De rechtbank had de beklaagden veroordeeld voor alle tenlasteleggingen. Zij oordeelde dat de tenlastelegging mensenhandel bewezen was. Hoewel het slachtoffer in comfortabele omstandigheden was gehuisvest, oordeelde de rechtbank dat andere criteria een aantasting vormden van de menselijke waardigheid: het ontbreken van sociale bescherming, het niet- betalen van de overeengekomen vergoeding (in dit geval een paar ontvangen bedragen die veel lager waren dan de vergoeding waar hij recht op had, wat hem afhankelijk maakte van de beklaagden), en het inhouden van het paspoort. De rechtbank had de twee beklaagden veroordeeld tot een gevangenisstraf van vijftien maanden met uitstel en tot een geldboete van 4.800 euro. Daarnaast werd de vzw bij verstek veroordeeld tot een boete van 18.000 euro voor de sociaalrechtelijke feiten. De rechtbank veroordeelde de twee beklaagden tot betaling aan de voetballer van een morele schadevergoeding van 2.500 euro voor de tenlastelegging mensenhandel, en de twee beklaagden en de vzw tot betaling van een euro provisioneel voor inkomstenderving en 1.500 euro voor morele schade vanwege de inbreuken op de sociale wetgeving.

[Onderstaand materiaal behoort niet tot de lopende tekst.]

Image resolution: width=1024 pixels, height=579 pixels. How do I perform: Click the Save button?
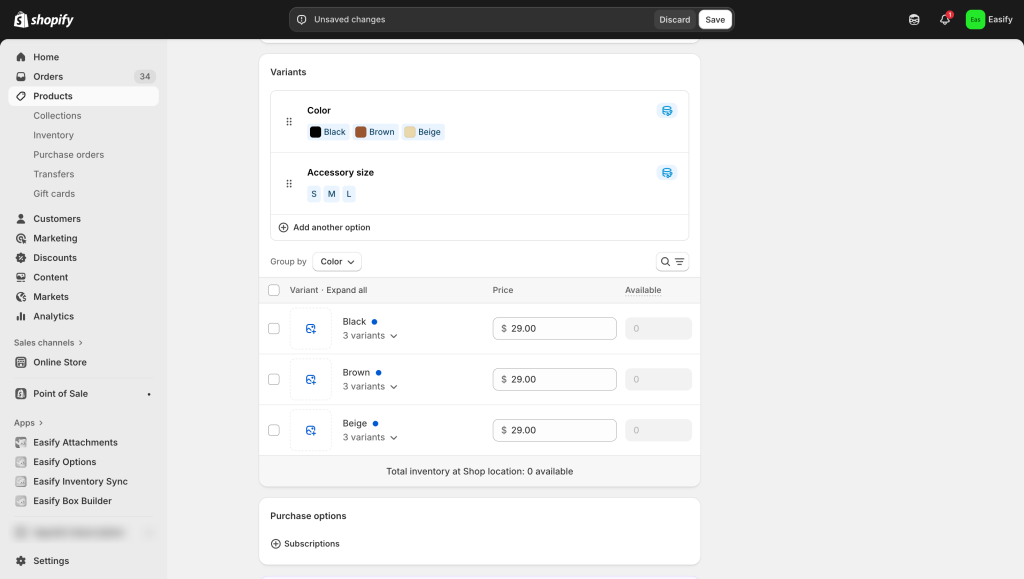pyautogui.click(x=715, y=20)

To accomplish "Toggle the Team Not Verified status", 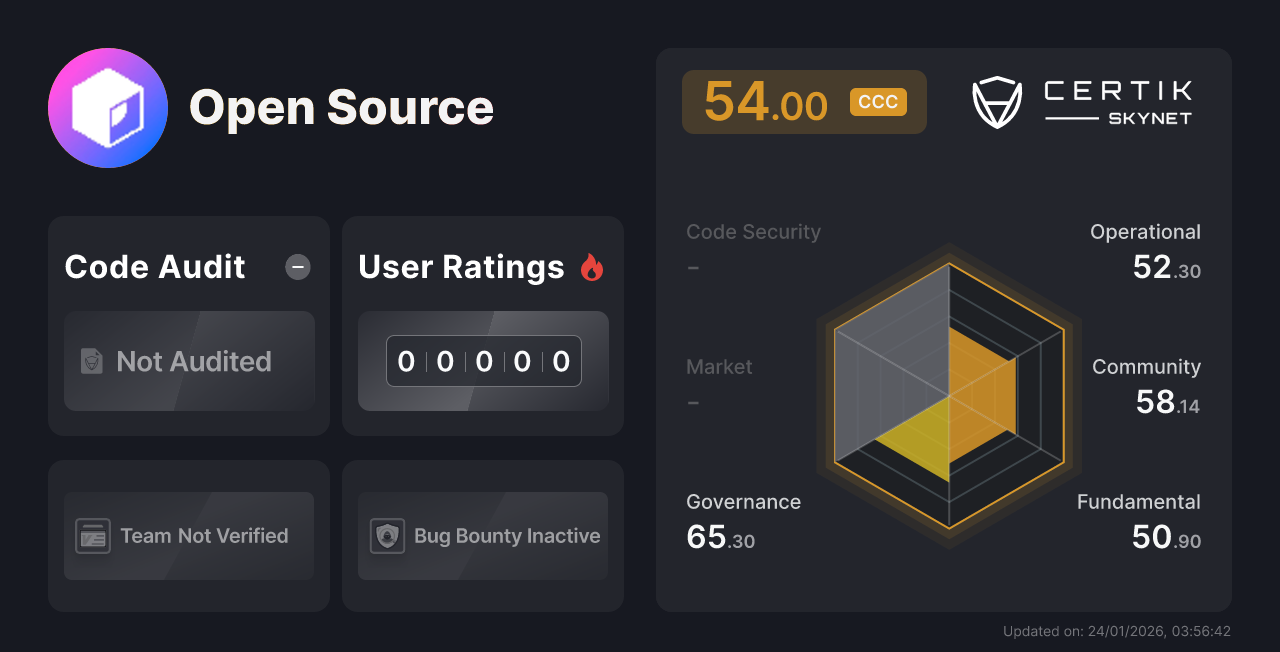I will [x=188, y=536].
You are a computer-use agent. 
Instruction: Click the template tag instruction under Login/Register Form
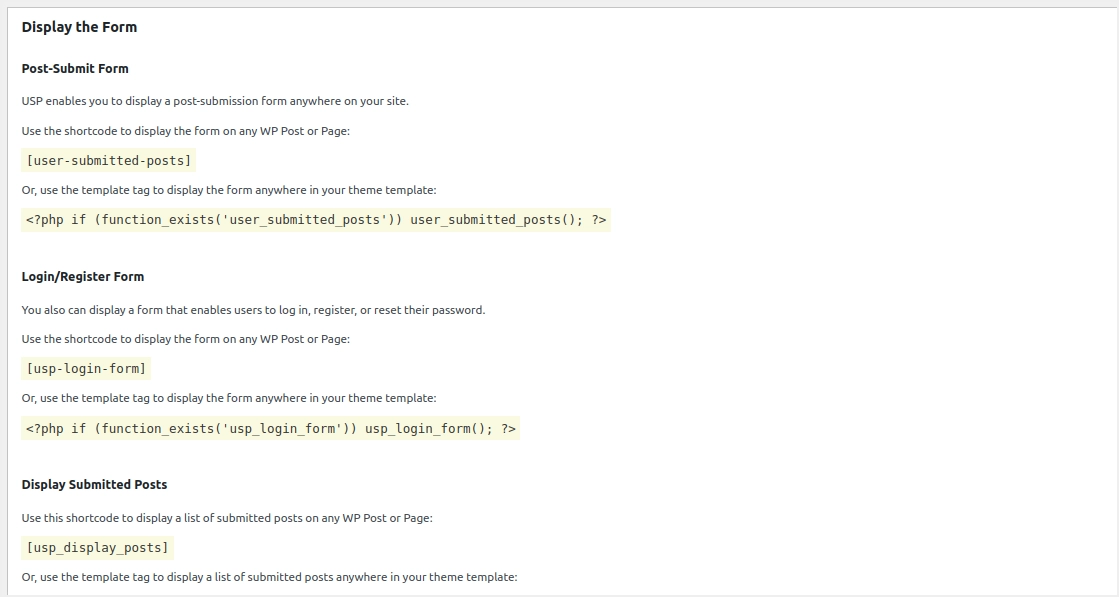[x=229, y=398]
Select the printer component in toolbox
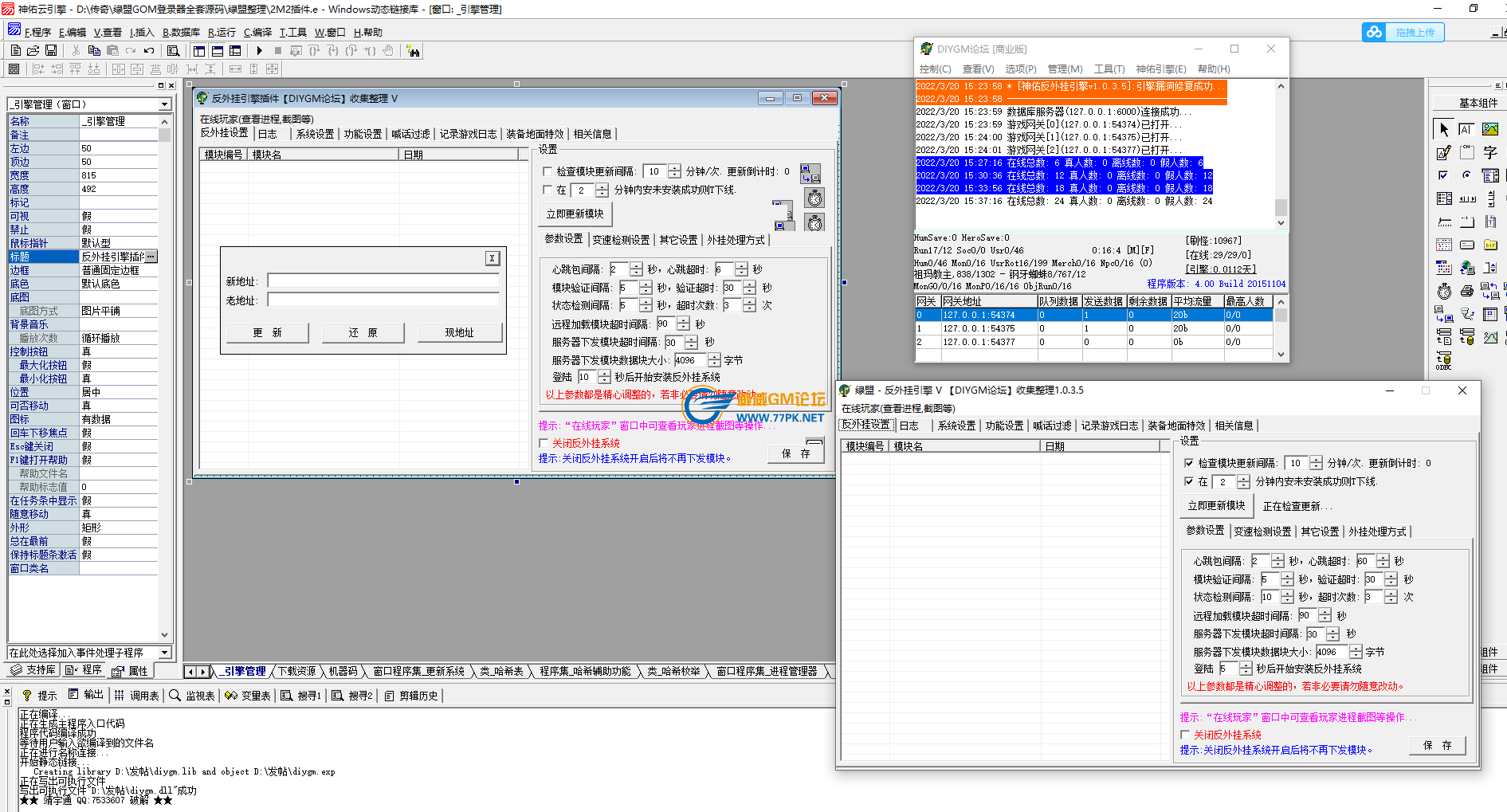This screenshot has width=1507, height=812. coord(1467,291)
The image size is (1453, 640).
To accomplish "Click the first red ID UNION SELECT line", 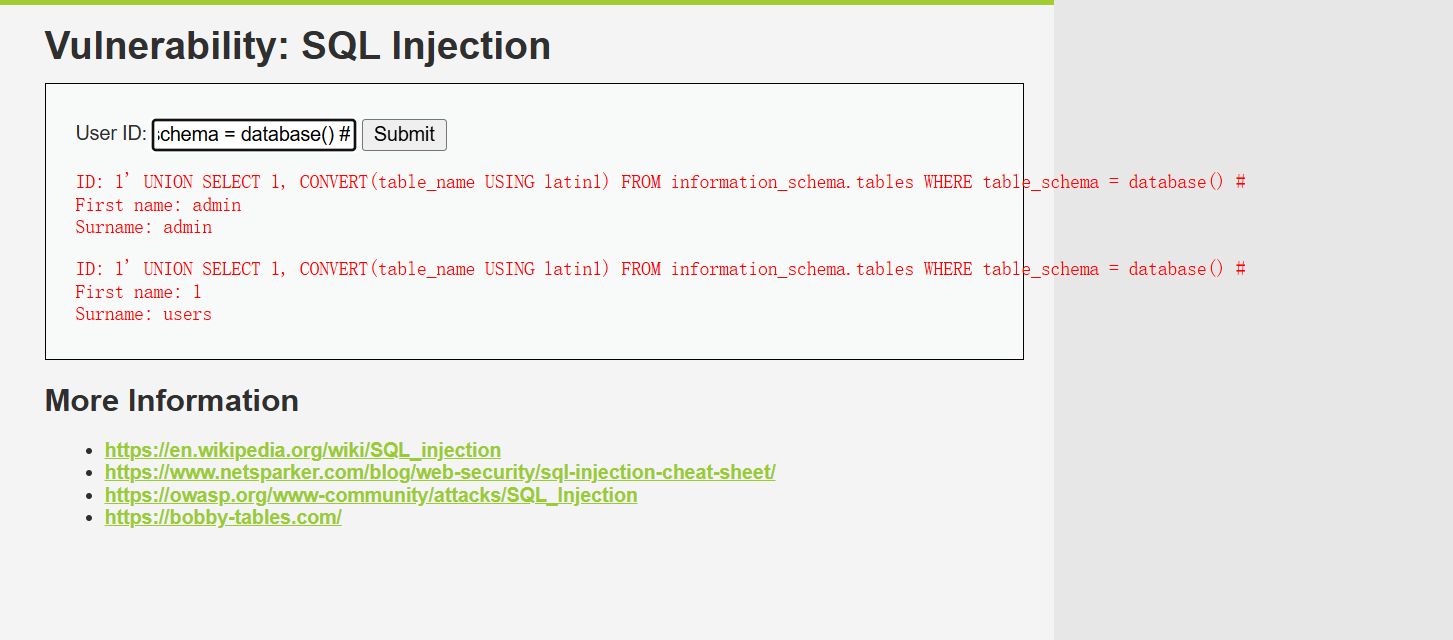I will [660, 182].
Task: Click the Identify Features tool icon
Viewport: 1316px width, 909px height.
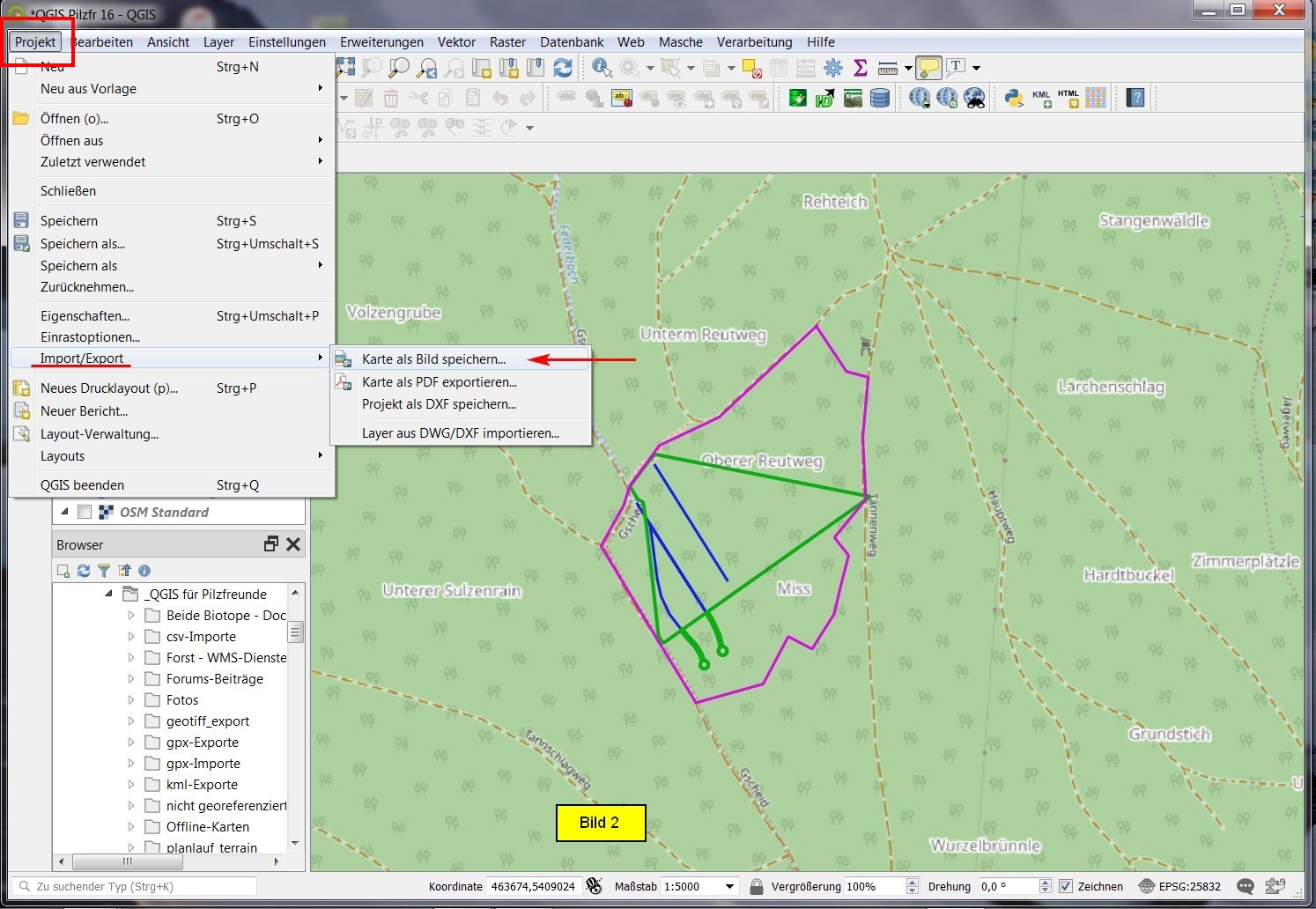Action: tap(602, 68)
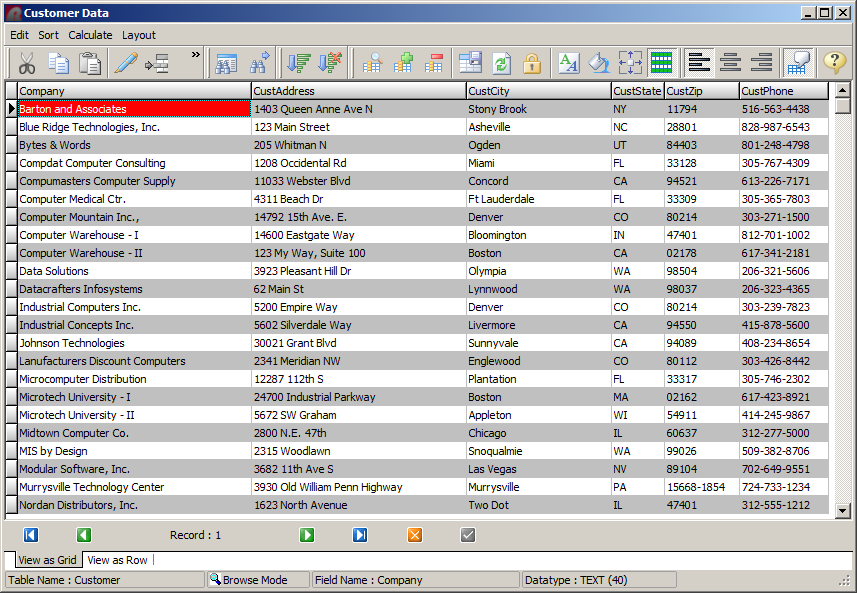This screenshot has width=857, height=593.
Task: Expand the toolbar overflow chevron
Action: (x=195, y=55)
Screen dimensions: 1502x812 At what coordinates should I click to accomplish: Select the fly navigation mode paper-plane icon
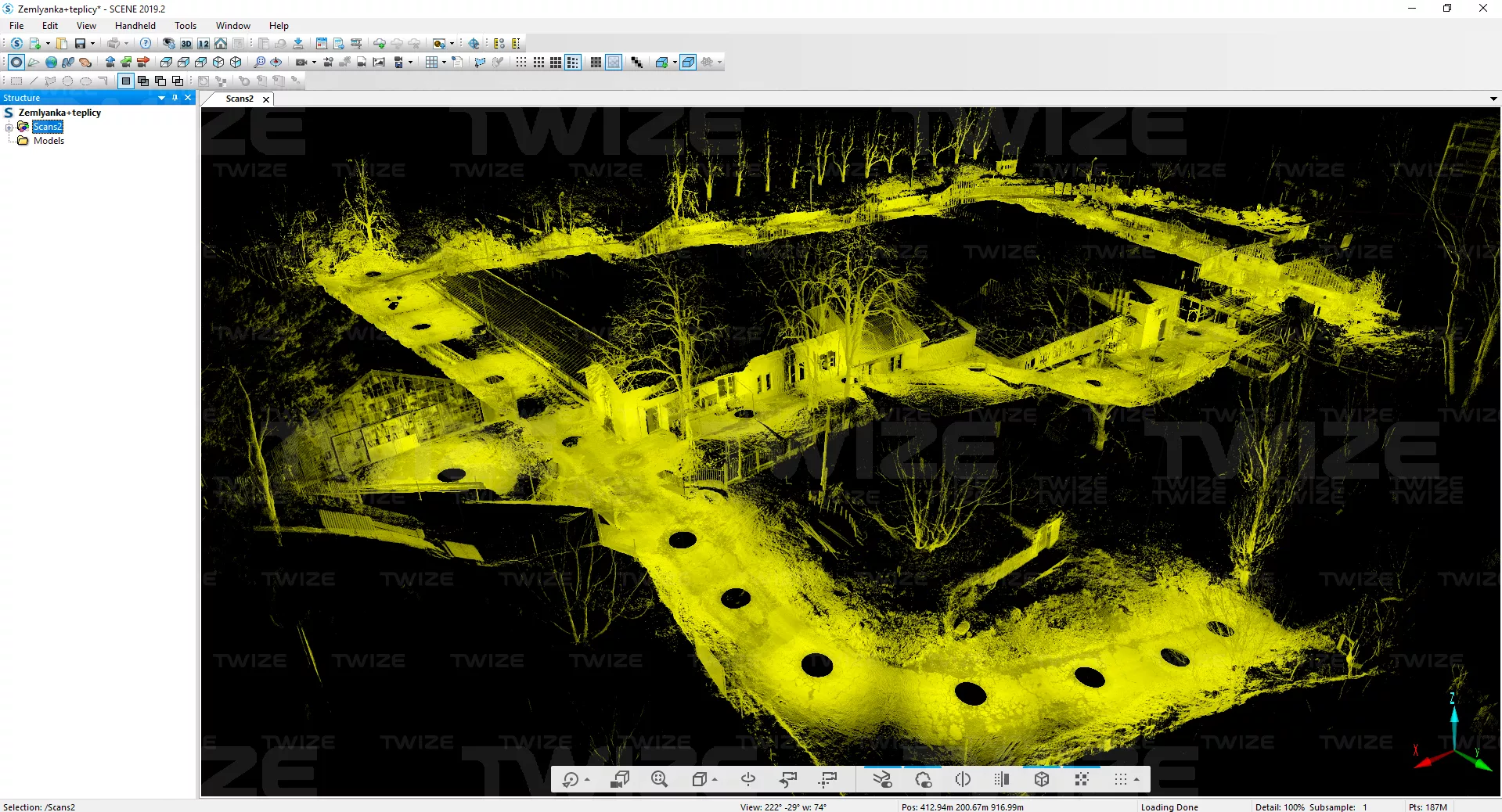coord(34,63)
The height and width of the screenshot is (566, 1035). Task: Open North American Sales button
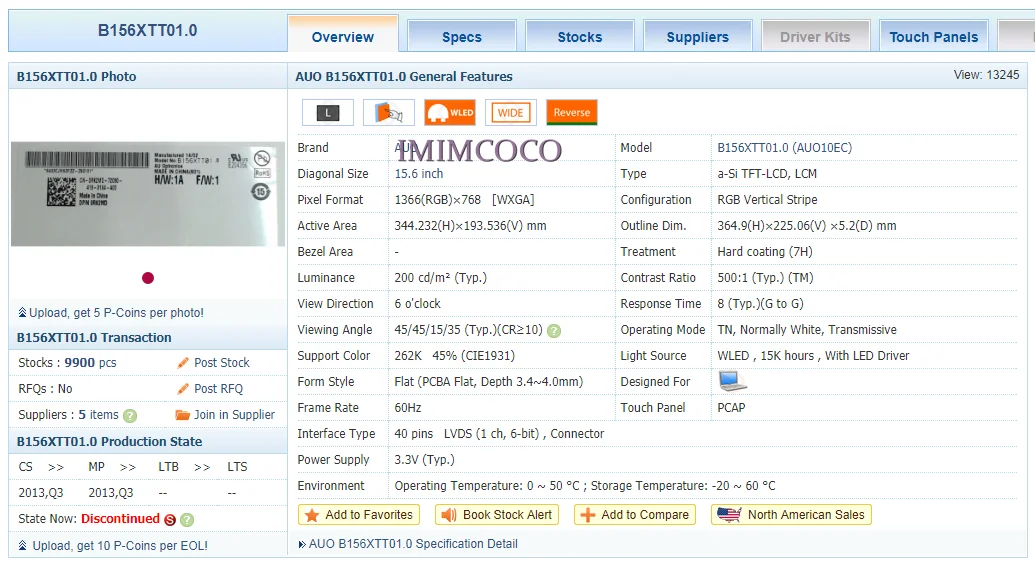(791, 514)
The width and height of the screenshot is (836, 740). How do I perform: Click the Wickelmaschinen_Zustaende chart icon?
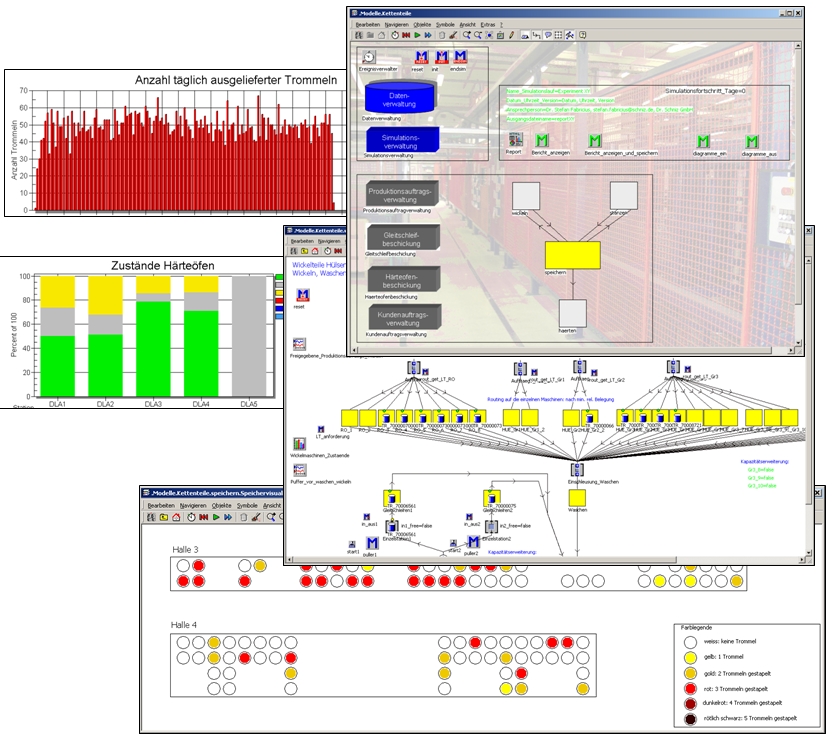299,443
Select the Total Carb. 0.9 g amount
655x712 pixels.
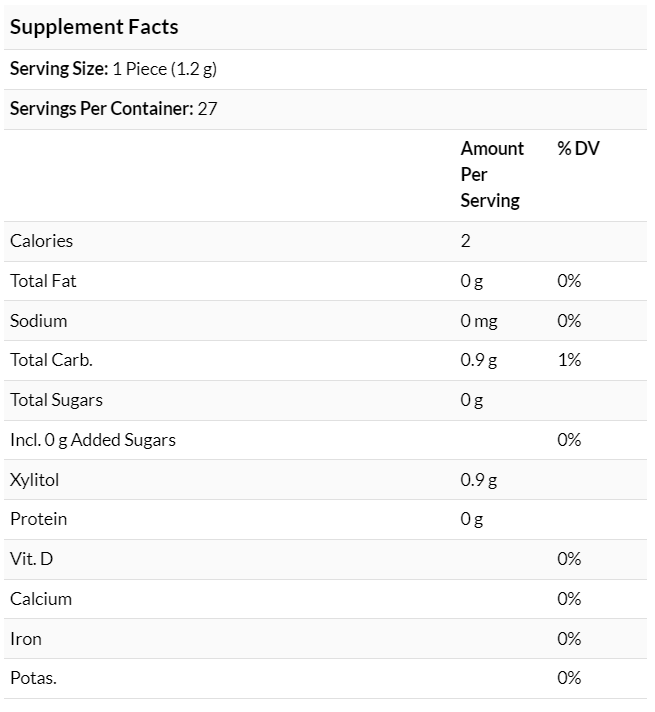click(x=479, y=361)
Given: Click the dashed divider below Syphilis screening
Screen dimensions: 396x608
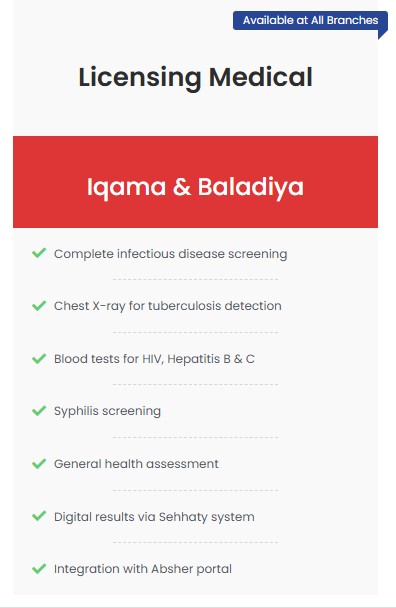Looking at the screenshot, I should [x=195, y=437].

Een van de twee beklaagden ging in hoger beroep, gevolgd door het Openbaar Ministerie. De medebeklaagde ging niet in beroep.

Het hof bevestigde de veroordelingen voor de sociaalrechtelijke inbreuken. Alleen de periode waarin de strafbare feiten waren gepleegd werd herzien, omdat het hof van mening was dat deze begon op het moment dat het contract van het slachtoffer als betaalde voetballer inging. Het hof sprak de beklaagde evenwel vrij van de tenlastelegging mensenhandel. Volgens het hof stonden de verblijfsvoorwaarden niet ter discussie en waren er geen opmerkingen of klachten over het werk zelf (de sportieve activiteiten), de duur en de arbeidsomstandigheden. Voorts was het hof van mening dat het inhouden van het paspoort een neutraal element is met betrekking tot mensenhandel, in die zin dat het een verzwarende omstandigheid is en geen constitutief element. Het hof kende de beklaagde een gewone opschorting van de uitspraak van de veroordeling toe.

Het hof behield het vonnis op burgerrechtelijk vlak, met uitzondering van de betaling van 2.500 euro aan de burgerlijke partij voor morele schade in verband met de tenlastelegging mensenhandel, gezien de vrijspraak van de beklaagde op dat punt.